Anne Bradstreet (1612-1672) was a Puritan and a poet. She was also a dedicated wife and mother to eight children.

Her’s was “an authentic Puritan voice” and she was also “the first notable poet in American literature” ~ to quote what I think of as the liner notes in my Norton American Literature anthology.

Stop and ponder the coolness of that for a moment. “The first notable poet in American literature” was not a wealthy, elite, highly educated man making his living as a writer of literature, but a relatively well-educated Puritan woman who got married at 16, shipped out to the Massachusetts Bay Colony at 18, and spent many years reading and writing in the crevices of a pioneering farm life while she raised eight children.

Stop also to consider that she was a pioneer 230 years before the Ingalls family headed west, and that she lamented “I am obnoxious to each carping tongue/Who says my hand a needle better fits” more than 150 years before Jane Austen had Captain Wentworth drop his pen in Persuasion, right before Anne Elliot declared that “…Men have had every advantage of us in telling their own story…the pen has been in their hands…”

What I like about Bradstreet is that she built her poems out of the real pieces of her life.
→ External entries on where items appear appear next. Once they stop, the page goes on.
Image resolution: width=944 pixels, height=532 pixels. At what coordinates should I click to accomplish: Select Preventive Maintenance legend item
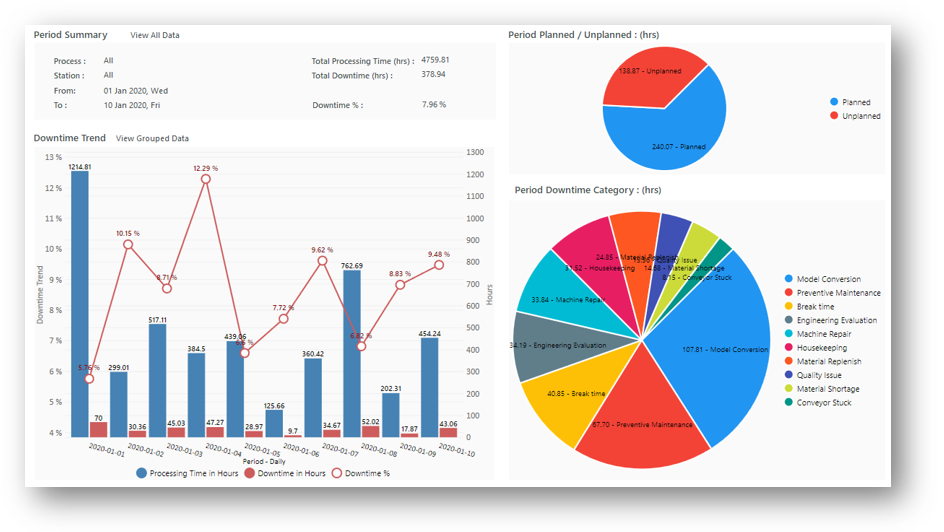tap(838, 293)
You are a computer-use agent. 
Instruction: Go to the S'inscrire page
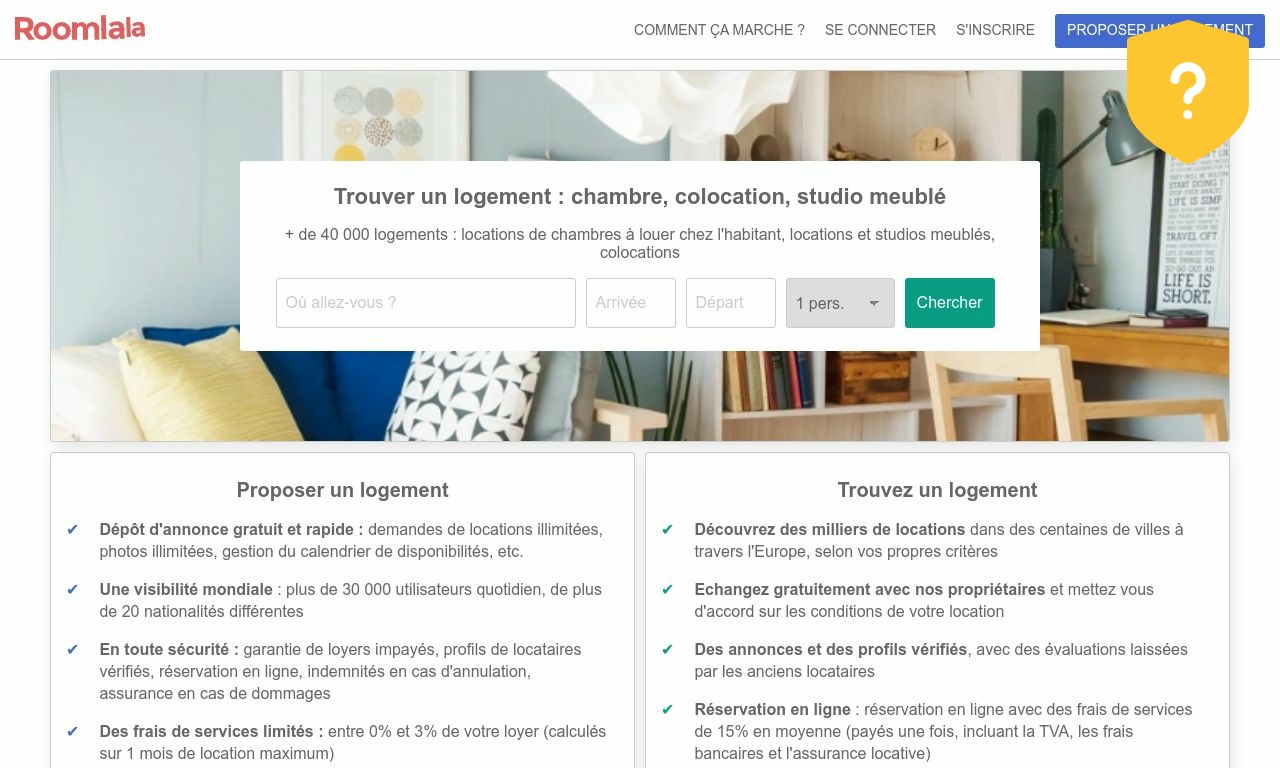coord(995,30)
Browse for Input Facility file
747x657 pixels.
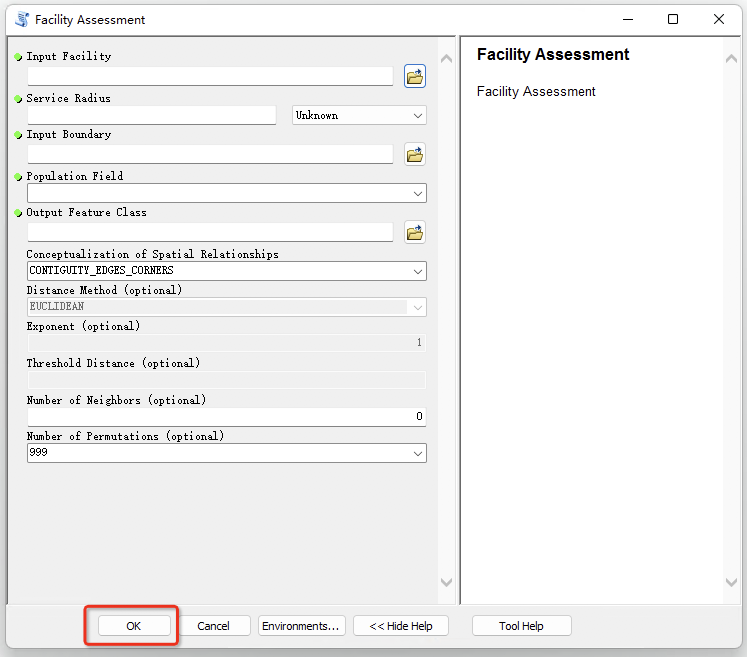tap(415, 76)
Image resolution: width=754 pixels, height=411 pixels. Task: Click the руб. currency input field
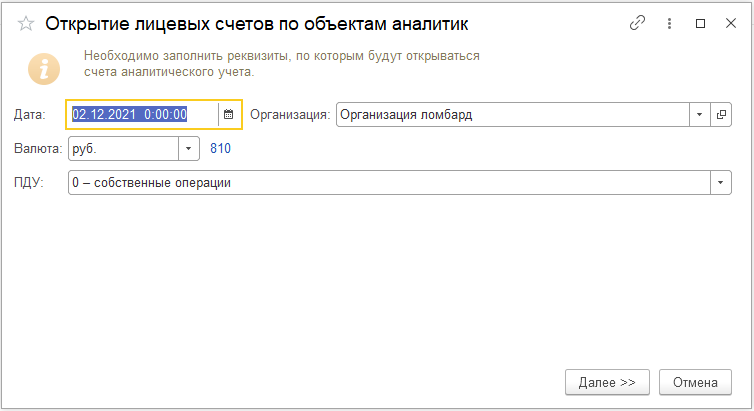[x=124, y=149]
She writes about giving birth and about watching her children grow up and fly away from the nest. She writes about her love for her husband and how much she misses him when he has to travel. Yes, she writes love poems – less sentimental than Valentines, more true to the kinds of daily loving and living we all know. One of my favorite lines comes in the poem where she’s missing her husband while he’s away (he was a magistrate and often traveled on business) and misses him most poignantly when she looks around the house at her children and notices they are “true living pictures of their father’s face.” She concludes that poem simply but eloquently: “Flesh of thy flesh, bone of thy bone,/I here, thou there, yet both but one.”
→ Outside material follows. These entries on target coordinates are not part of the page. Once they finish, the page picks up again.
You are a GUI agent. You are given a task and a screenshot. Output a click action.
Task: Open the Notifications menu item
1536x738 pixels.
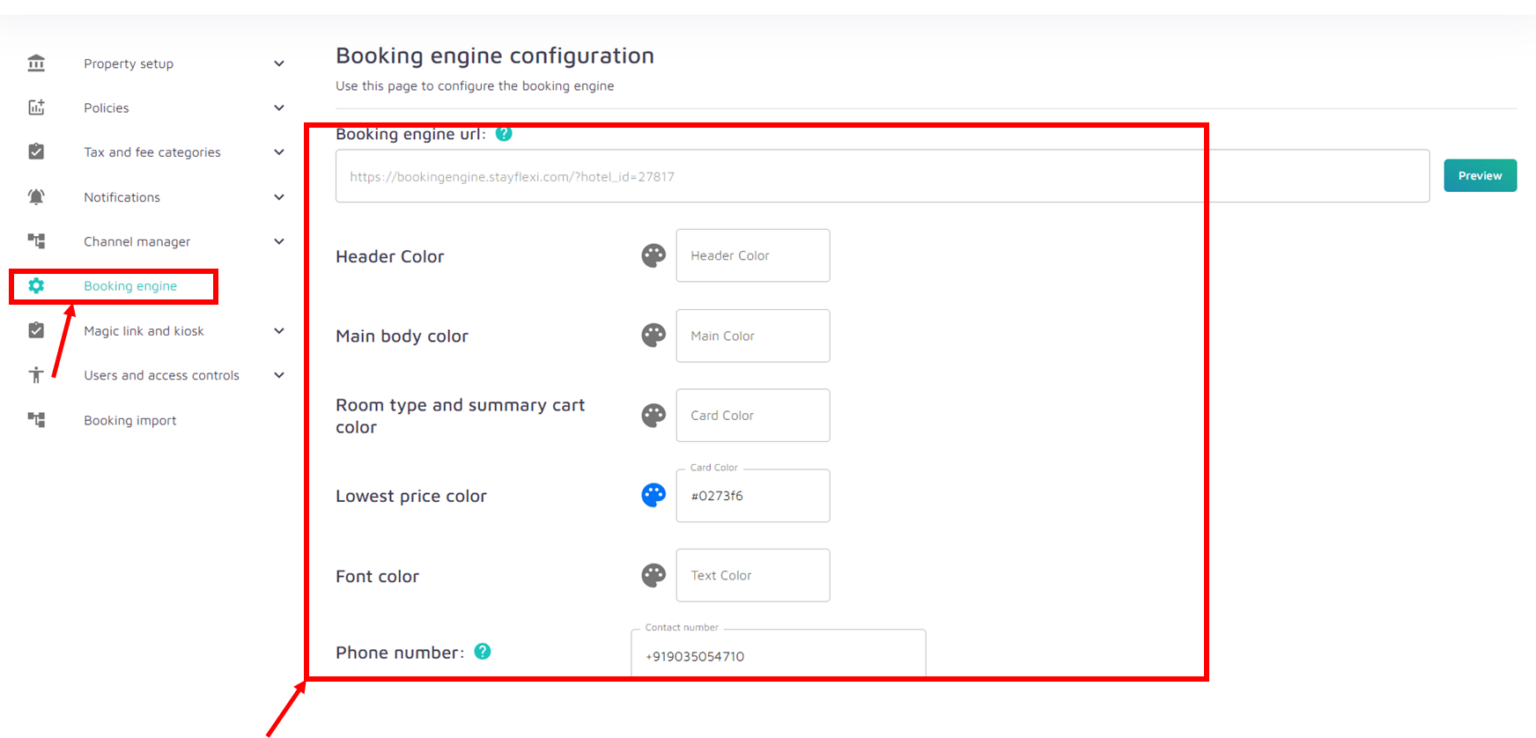pyautogui.click(x=122, y=196)
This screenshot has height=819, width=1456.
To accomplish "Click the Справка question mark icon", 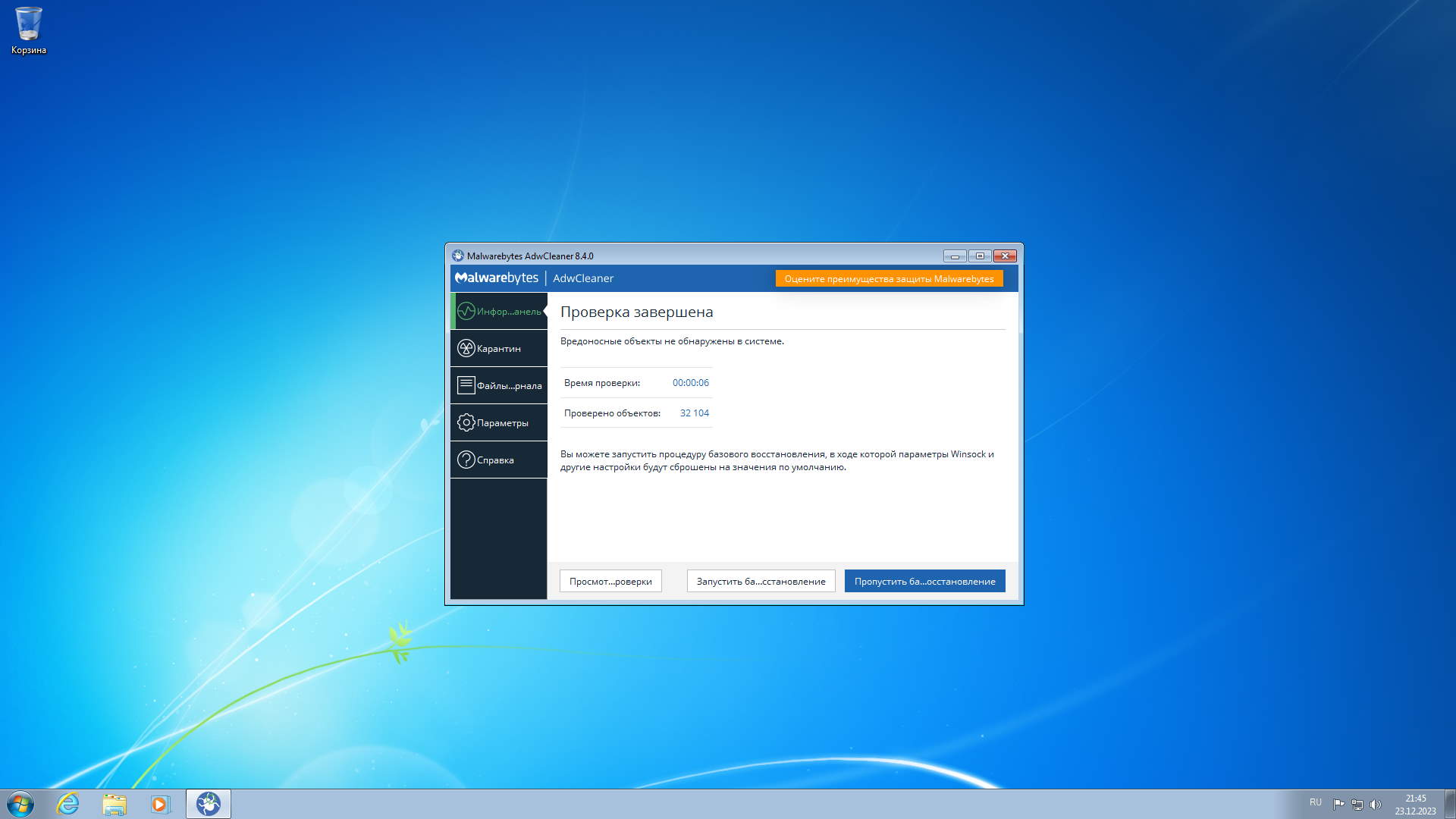I will [x=466, y=460].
She also writes movingly of sadness and hardship. The poems that mark hard events are especially touching. She often includes important dates in the title, so you feel as though you’re getting a peek into her diary. “In Memory of My Dear Grandchild Elizabeth Bradstreet, Who Deceased August, 1665, Being a Year and a Half Old” is the title of one, and “Upon the Burning of Our House, July 10th, 1666” is another. That was clearly a very hard year. In that last poem, she spends several stanzas lamenting the loss of their house, which lies in smoldering ruins she vividly recreates in words. The she turns her words to prayers and gratitude, remembering she has a more permanent home “on high erect/Framed by that mighty Architect…”  She then added this wonderfully real and homey detail to her theology: “It’s purchased and paid for too/By Him who hath enough to do.”